Supplementary Material (public)

JCI87043.sd.pdf
(Supplementary material), 398KB

Citation

Kurz, A. R. M., Pruenster, M., Rohwedder, I., Ramadass, M., Schaefer, K., Harrison, U., et al. (2016). MST1-dependent vesicle trafficking regulates neutrophil transmigration through the vascular basement membrane. The Journal of Clinical Investigation, 126(11), 4125-4139. doi:10.1172/JCI87043.


Cite as: http://hdl.handle.net/11858/00-001M-0000-002C-18DB-E
Abstract
Neutrophils need to penetrate the perivascular basement membrane for successful extravasation into inflamed tissue, but this process is incompletely understood.

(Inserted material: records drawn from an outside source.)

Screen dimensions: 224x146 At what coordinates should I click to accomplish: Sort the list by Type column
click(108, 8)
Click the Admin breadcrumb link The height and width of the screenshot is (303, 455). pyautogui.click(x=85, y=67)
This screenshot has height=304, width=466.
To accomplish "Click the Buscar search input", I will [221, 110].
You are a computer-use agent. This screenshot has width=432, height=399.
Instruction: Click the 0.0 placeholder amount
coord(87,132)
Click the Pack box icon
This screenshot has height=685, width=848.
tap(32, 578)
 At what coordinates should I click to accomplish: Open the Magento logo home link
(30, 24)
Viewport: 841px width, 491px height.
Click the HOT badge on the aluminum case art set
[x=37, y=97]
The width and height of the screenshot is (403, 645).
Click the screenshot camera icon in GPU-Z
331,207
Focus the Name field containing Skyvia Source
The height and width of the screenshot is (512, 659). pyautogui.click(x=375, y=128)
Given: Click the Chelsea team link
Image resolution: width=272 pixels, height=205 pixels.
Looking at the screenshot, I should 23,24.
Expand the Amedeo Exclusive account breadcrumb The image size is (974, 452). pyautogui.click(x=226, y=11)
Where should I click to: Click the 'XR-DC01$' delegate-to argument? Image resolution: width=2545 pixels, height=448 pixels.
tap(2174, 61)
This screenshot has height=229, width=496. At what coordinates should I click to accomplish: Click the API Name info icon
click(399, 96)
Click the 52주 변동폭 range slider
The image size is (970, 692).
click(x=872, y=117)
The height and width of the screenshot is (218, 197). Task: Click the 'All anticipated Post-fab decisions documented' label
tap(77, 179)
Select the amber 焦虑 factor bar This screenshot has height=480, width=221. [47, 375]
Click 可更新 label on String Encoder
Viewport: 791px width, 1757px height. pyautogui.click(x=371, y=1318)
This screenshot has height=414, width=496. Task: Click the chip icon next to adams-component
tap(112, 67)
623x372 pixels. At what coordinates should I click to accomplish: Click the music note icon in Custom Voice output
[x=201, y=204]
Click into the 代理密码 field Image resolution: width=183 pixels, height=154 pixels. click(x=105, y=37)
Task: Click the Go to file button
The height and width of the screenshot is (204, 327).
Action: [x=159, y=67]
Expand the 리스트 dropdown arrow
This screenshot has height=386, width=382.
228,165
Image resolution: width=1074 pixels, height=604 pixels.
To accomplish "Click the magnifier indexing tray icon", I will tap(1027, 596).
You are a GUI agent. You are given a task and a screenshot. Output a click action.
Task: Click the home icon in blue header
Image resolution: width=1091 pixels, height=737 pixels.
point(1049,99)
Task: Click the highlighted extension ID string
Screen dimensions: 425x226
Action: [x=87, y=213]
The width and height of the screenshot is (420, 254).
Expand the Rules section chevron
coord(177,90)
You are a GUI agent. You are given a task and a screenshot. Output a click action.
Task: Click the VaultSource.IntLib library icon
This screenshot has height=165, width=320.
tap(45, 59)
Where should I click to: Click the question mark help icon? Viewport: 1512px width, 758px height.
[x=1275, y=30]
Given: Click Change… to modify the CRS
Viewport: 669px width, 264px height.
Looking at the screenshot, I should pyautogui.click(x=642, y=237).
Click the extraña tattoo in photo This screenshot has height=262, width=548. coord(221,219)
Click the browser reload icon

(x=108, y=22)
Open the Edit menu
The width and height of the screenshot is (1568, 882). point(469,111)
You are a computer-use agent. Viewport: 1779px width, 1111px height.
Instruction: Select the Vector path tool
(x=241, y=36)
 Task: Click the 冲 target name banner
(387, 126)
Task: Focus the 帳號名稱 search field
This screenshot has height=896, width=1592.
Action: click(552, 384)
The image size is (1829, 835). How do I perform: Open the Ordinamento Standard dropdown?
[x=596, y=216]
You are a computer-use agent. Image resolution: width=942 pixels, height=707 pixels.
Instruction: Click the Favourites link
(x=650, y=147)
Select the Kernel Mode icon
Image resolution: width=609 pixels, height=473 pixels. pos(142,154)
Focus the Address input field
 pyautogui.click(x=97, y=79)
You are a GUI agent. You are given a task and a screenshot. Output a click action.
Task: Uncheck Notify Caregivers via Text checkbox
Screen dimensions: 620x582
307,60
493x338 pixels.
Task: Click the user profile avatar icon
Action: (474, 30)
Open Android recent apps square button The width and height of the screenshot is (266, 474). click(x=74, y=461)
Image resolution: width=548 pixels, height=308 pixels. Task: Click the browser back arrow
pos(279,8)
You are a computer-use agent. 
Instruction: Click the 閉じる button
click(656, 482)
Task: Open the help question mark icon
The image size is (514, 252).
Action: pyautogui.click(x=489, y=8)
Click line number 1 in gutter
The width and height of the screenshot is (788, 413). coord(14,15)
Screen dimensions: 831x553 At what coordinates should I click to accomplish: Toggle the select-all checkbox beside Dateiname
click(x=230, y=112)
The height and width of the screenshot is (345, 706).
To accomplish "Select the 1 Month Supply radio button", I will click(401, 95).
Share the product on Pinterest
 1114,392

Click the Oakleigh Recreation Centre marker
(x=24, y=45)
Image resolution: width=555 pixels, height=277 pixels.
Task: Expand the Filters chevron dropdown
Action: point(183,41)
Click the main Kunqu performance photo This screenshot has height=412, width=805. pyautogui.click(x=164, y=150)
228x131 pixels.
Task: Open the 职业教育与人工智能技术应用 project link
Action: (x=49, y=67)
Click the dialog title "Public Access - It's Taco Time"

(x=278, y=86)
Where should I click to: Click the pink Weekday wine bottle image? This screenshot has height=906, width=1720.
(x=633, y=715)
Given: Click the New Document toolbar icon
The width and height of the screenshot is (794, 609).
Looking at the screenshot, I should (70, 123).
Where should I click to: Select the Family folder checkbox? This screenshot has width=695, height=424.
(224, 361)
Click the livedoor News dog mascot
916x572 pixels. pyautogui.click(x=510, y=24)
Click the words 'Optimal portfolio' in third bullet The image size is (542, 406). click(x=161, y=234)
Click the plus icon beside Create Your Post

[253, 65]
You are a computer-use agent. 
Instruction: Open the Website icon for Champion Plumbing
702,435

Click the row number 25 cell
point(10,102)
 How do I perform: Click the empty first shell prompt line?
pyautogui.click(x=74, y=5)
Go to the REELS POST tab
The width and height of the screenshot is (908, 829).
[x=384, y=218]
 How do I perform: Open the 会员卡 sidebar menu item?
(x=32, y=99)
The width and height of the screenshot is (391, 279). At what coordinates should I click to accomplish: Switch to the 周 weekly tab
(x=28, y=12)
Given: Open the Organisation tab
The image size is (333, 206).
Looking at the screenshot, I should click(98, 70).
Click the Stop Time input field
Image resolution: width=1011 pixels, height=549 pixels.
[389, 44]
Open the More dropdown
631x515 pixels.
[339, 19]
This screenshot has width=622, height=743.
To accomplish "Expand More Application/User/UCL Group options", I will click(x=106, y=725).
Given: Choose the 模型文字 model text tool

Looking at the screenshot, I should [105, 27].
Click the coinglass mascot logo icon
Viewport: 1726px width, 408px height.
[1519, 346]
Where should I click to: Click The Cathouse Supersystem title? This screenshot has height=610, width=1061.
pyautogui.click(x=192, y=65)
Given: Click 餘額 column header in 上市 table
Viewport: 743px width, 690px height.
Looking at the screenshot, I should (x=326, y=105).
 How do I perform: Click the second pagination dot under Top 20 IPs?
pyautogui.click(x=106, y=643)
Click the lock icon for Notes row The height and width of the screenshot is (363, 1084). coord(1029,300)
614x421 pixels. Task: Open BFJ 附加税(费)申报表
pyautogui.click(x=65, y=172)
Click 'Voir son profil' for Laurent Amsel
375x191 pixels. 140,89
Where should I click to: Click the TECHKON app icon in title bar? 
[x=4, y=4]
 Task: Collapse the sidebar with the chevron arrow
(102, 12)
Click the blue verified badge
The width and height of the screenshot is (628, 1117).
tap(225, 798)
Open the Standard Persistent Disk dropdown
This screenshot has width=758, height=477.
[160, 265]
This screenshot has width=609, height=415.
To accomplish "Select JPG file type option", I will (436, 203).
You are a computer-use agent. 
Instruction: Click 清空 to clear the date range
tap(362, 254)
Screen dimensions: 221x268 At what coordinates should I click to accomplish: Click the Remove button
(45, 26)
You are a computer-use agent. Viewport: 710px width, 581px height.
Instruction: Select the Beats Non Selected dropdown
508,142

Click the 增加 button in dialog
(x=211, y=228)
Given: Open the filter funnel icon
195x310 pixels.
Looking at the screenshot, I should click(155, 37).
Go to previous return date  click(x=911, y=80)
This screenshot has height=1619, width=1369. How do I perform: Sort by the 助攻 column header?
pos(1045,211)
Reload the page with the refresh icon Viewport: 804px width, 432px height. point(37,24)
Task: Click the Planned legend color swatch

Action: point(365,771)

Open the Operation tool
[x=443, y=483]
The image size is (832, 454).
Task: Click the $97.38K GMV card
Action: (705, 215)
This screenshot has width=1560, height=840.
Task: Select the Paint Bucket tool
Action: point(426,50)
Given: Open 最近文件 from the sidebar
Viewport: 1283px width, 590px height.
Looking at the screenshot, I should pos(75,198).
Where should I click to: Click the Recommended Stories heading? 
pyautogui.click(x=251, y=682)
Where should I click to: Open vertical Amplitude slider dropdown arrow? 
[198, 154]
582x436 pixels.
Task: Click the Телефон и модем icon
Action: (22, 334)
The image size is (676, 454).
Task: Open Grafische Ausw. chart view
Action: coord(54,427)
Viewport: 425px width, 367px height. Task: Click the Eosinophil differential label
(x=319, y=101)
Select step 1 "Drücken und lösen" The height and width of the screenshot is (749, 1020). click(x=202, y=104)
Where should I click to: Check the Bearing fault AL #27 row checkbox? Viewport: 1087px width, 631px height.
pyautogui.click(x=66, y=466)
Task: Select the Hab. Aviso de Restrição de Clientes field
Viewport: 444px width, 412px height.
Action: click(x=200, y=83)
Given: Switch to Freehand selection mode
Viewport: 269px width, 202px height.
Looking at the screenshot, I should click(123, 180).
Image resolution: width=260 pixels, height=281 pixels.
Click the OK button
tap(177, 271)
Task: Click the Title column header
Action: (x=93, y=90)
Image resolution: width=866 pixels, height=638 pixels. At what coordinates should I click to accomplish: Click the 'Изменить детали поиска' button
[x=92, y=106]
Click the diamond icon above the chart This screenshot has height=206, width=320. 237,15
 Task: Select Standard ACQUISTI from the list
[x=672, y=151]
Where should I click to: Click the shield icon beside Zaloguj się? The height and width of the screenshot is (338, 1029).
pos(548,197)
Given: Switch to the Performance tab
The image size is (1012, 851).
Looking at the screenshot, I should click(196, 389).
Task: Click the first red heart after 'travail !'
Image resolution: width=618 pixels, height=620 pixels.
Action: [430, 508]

Recent findings have associated mammalian sterile 20-like Kinase 1 (MST1) loss of function with a human primary immunodeficiency disorder, suggesting that MST1 may be involved in immune cell migration. Here, we have shown that MST1 is a critical regulator of neutrophil extravasation during inflammation. Mst1-deficient (Mst1(-/-)) neutrophils were unable to migrate into inflamed murine cremaster muscle venules, instead persisting between the endothelium and the basement membrane. Mst1(-/-) neutrophils also failed to extravasate from gastric submucosal vessels in a murine model of Helicobacter pylori infection. Mechanistically, we observed defective translocation of VLA-3, VLA-6, and neutrophil elastase from intracellular vesicles to the surface of Mst1(-/-) neutrophils, indicating that MST1 is required for this crucial step in neutrophil transmigration. Furthermore, we found that MST1 associates with the Rab27 effector protein synaptotagmin-like protein 1 (JFC1, encoded by Sytl1 in mice), but not Munc13-4, thereby regulating the trafficking of Rab27-positive vesicles to the cellular membrane. Together, these findings highlight a role for MST1 in vesicle trafficking and extravasation in neutrophils, providing an additional mechanistic explanation for the severe immune defect observed in patients with MST1 deficiency.